NEW YORK (Reuters) – Warren Buffett has carved out a core stock-picking strategy of investing in companies with strong economic “moats,” businesses that have built, fortified and generated success from well-known brands that make it difficult for them to succumb to competitive forces.

But for a number of holdings in his stock portfolio, the moats may be drying up and the walls could be breached.

Stalwarts like International Business Machines (IBM.N), Coca-Cola Inc (KO.N), Procter Gamble Co (PG.N) to name a few have showed declining revenue trends in recent years, and face competition that may make it more difficult for them to outperform the market in the way they did in the past.

When Berkshire Hathaway Inc (BRKa.N), the conglomerate Buffett has run since 1965, releases quarterly results on Friday – which will follow with his annual gathering in Omaha, Nebraska – it is likely to show that his largest equity-market positions trailed the broad-market Standard Poor’s 500 Index.

On average, the 15 biggest positions he owned at the end of 2014 have gained 7.8 percent in the last 12 months, compared with a 13.1 percent rise for the SP.

Buffett supporters – and there are many – would say that the 84-year-old investor is hardly looking at the short term, but what stands out about some of the larger holdings are weakening revenue trends that augur for concern about the long-term, not just the short term.

“The moats are not as deep and unimpenetrable as in the past,” said Doug Kass, who runs Seabreeze Investment Partners in Palm Beach, Florida, and has questioned Buffett’s investments in the past. He currently has no position in the stock.

That is not to say Buffett is any kind of a slouch. Those 15 holdings, over the last five years, on average, are ahead of the SP, with an average gain of 85 percent, compared with the SP’s 78 percent rise.

And he can still be opportunistic, as in the aftermath of the financial crisis when he acquired a $750 million position in Goldman Sachs Group Inc that’s now worth $2.5 billion, and an option to buy 700 million shares in Bank of America Corp (BAC.N) for $5 billion – now worth $11.2 billion.

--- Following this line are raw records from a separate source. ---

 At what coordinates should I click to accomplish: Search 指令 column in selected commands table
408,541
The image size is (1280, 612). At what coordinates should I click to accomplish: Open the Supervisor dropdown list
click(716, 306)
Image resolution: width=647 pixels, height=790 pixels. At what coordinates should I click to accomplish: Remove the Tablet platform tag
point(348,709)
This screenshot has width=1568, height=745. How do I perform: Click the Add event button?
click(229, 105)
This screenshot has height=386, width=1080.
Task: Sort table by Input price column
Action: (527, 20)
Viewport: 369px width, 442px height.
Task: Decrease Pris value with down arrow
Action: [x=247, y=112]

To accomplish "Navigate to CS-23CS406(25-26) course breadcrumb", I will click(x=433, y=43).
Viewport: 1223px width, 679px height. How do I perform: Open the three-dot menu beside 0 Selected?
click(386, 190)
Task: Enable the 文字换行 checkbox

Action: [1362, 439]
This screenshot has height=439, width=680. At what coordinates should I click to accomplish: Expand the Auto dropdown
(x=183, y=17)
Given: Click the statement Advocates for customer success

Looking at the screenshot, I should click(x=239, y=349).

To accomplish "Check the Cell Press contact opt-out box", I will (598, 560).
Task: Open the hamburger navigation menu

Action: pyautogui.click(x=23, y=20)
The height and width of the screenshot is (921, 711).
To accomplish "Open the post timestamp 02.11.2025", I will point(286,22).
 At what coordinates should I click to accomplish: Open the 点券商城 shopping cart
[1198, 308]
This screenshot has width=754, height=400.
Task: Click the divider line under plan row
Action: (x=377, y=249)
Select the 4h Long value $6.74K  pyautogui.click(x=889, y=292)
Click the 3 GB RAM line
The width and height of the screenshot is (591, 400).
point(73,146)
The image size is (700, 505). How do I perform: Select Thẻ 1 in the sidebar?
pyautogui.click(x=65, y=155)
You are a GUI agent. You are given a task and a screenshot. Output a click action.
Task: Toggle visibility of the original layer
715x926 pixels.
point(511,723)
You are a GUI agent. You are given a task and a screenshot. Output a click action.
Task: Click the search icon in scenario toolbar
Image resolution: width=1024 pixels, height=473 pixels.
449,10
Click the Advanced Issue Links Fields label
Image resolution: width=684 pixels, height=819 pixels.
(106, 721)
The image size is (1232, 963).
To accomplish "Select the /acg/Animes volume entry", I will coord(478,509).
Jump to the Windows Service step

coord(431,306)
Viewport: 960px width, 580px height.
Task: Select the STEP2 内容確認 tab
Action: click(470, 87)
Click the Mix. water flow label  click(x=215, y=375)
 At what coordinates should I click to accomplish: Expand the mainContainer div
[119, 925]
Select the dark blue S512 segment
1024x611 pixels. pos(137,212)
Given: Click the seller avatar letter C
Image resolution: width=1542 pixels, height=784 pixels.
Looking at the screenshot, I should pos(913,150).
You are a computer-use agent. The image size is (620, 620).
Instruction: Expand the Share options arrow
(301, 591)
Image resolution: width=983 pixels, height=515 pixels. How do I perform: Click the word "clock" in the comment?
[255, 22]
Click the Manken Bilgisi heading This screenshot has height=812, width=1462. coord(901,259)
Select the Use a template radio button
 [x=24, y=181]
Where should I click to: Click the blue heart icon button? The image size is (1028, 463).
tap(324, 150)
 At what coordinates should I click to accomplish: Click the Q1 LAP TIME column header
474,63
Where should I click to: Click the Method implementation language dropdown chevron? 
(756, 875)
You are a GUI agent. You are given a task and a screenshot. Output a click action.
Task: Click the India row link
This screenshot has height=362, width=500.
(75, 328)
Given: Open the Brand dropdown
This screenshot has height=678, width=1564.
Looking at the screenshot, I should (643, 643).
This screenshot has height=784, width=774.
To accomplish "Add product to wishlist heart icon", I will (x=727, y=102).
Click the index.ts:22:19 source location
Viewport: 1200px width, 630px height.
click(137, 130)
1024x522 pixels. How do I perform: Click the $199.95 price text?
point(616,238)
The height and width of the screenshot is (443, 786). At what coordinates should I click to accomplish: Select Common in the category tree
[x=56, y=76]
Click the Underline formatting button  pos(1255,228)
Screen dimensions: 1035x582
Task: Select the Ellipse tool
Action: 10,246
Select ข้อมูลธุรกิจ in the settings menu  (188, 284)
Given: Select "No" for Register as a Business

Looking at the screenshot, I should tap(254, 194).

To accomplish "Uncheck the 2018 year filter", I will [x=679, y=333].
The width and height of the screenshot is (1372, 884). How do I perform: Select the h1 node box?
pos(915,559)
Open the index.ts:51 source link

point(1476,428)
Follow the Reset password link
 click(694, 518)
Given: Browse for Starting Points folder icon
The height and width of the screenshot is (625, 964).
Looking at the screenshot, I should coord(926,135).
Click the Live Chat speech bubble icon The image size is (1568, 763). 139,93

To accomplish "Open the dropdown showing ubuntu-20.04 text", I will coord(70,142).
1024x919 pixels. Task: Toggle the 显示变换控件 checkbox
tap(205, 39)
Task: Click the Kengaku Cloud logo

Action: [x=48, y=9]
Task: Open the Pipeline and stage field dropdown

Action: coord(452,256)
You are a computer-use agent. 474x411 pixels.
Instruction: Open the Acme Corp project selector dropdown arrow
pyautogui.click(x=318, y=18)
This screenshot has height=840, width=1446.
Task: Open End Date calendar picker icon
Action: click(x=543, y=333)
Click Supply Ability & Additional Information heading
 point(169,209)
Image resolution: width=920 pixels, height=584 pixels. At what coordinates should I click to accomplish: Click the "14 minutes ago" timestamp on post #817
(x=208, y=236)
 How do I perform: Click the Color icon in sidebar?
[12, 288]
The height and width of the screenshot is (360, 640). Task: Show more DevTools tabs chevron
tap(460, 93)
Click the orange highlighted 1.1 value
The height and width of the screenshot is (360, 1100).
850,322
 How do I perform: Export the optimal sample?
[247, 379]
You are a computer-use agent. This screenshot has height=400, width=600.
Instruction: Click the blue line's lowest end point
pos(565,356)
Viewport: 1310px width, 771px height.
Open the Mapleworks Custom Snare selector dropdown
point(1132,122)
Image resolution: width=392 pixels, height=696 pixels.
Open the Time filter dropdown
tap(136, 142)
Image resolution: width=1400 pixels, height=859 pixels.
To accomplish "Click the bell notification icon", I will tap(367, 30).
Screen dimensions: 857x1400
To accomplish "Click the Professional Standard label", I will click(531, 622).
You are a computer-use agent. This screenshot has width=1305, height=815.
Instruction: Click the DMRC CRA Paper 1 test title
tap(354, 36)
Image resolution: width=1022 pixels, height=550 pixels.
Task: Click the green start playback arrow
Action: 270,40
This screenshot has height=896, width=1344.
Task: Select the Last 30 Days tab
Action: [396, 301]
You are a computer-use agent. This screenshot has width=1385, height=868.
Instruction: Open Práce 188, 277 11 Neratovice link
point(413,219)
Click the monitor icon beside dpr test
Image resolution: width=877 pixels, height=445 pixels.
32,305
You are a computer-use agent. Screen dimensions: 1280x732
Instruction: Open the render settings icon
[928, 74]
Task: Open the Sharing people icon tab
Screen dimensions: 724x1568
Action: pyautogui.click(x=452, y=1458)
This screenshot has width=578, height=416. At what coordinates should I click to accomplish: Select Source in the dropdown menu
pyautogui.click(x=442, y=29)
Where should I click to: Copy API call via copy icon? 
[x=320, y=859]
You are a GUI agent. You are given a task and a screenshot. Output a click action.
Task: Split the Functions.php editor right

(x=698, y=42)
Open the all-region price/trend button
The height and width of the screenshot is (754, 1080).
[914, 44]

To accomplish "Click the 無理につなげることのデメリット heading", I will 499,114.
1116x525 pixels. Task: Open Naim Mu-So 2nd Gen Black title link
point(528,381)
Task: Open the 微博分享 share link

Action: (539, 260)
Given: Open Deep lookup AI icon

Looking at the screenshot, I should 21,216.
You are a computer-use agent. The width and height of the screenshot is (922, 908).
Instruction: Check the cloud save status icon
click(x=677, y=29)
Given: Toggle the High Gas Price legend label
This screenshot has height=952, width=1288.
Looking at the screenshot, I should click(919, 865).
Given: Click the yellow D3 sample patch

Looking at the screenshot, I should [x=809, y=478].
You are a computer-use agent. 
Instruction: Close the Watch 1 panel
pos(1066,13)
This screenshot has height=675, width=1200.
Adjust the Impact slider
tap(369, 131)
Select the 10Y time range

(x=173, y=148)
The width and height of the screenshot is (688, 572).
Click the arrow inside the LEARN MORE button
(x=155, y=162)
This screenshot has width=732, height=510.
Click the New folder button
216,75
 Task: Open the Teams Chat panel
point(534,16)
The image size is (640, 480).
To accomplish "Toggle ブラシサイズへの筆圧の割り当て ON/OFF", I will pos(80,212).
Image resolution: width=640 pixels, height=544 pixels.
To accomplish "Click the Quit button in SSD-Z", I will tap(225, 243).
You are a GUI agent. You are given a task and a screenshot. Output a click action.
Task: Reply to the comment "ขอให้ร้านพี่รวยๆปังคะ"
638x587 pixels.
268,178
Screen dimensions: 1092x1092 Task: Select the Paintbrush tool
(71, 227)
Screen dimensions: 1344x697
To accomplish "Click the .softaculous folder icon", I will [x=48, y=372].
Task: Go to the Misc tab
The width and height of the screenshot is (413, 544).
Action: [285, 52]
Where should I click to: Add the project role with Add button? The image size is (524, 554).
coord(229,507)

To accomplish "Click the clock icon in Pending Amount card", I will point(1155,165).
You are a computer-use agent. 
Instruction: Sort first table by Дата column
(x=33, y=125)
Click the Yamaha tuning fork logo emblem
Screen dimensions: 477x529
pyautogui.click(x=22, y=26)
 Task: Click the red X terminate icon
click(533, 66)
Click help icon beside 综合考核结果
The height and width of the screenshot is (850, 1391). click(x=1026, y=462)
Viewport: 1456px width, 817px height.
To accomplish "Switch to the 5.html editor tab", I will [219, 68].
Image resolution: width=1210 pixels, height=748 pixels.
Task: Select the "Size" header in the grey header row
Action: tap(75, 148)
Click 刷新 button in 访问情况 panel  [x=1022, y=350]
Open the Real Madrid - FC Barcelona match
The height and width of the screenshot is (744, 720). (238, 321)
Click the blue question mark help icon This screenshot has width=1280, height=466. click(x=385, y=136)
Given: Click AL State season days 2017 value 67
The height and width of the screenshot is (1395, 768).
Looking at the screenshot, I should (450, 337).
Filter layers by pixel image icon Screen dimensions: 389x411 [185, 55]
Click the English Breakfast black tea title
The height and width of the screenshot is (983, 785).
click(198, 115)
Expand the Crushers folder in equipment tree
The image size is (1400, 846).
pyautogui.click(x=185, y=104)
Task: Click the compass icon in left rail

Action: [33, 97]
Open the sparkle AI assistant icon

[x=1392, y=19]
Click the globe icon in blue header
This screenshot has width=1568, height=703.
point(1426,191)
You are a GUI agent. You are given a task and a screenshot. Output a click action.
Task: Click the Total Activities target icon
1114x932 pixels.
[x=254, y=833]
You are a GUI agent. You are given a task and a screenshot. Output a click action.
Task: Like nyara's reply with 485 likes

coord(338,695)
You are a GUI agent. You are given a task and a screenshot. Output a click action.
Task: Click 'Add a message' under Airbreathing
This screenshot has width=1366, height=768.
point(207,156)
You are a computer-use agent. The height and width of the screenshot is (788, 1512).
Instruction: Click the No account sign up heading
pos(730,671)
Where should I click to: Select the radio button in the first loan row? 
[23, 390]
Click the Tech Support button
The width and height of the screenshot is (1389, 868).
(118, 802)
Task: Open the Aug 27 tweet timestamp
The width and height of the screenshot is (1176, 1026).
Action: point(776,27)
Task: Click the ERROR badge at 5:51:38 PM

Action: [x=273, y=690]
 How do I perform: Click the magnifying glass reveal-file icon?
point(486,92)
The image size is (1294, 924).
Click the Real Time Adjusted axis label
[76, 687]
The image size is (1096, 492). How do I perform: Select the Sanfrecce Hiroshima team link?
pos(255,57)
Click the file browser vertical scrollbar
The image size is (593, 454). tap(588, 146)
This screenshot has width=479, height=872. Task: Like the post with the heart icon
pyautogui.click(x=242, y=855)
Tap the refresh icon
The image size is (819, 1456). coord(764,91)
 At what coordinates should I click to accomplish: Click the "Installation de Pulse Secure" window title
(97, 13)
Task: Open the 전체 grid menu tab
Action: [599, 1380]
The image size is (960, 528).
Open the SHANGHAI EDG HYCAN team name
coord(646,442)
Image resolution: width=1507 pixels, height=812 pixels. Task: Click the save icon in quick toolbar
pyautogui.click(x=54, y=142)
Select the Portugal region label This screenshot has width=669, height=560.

What’s less clear, however, is whether these previously unassailable franchises are facing competitive pressures that will continue to hurt sales growth. Buffett owns 76.9 million shares of IBM that as of last year had cost him $13.2 billion, and that position is underwater; IBM is trying to reverse 12 straight quarters of year-over-year revenue declines as it plays catch-up in the cloud computing space.

Two other large positions, Coca-Cola and Wells Fargo Co (WFC.N), are also struggling. Wells Fargo has had three straight quarters of year-over-year revenue growth, but that followed 18 quarters of decline. Revenue growth has fallen for Coke in 8 of the last 9 quarters as the company deals with changing consumer tastes.

But of course, Buffett’s total cost for his 400 million shares of Coke was $1.3 billion. As of Wednesday, it was worth $16.2 billion.

“Since he bought it in the 1980s, his return from stock price appreciation and dividends received has been terrific, and will likely continue compounding for years to come,” said Ken Stein, founder and portfolio manager at Spencer Capital Management.

Berkshire did not respond to requests from Reuters for comment.

It remains to be seen whether Buffett’s portfolio sees a greater shift with the increased influence of Ted Weschler and Todd Combs, the two men handling portfolio management for the last few years.

Berkshire’s annual letter lists only the 15 largest positions in the portfolio – many of which predate the two executives – so it is possible that there are other, smaller positions that are big winners. Weschler and Combs are credited with buying DirecTV for Berkshire, which has a 54 percent gain for them. On the other hand, last year Berkshire sold U.K. food retailer Tesco, which Berkshire took a $444 million loss.

Kass even acknowledges that Buffett’s ability to hunt for unknowns now would not be easy given the firm’s size and stature, in the way he did early in his investing career.

Other investors believe that for Buffett to change his approach would be foolish at this stage of the game.

“His shareholders, I think, would get unnerved if he woke up one day and said, ‘Yeah, you know, I’m wrong, let’s buy Apple,'” said Jeff Matthews, who runs Ram Partners, a Naples, Florida-based hedge fund, owns Berkshire shares in his personal account, and has written several books about Buffett.

“When you compound at 20 percent a year for 50 years and that’s better than anybody, how do you start picking that apart just because he didn’t own Apple?”

(Reporting By David Gaffen and Jennifer Ablan; Editing by Bernard Orr)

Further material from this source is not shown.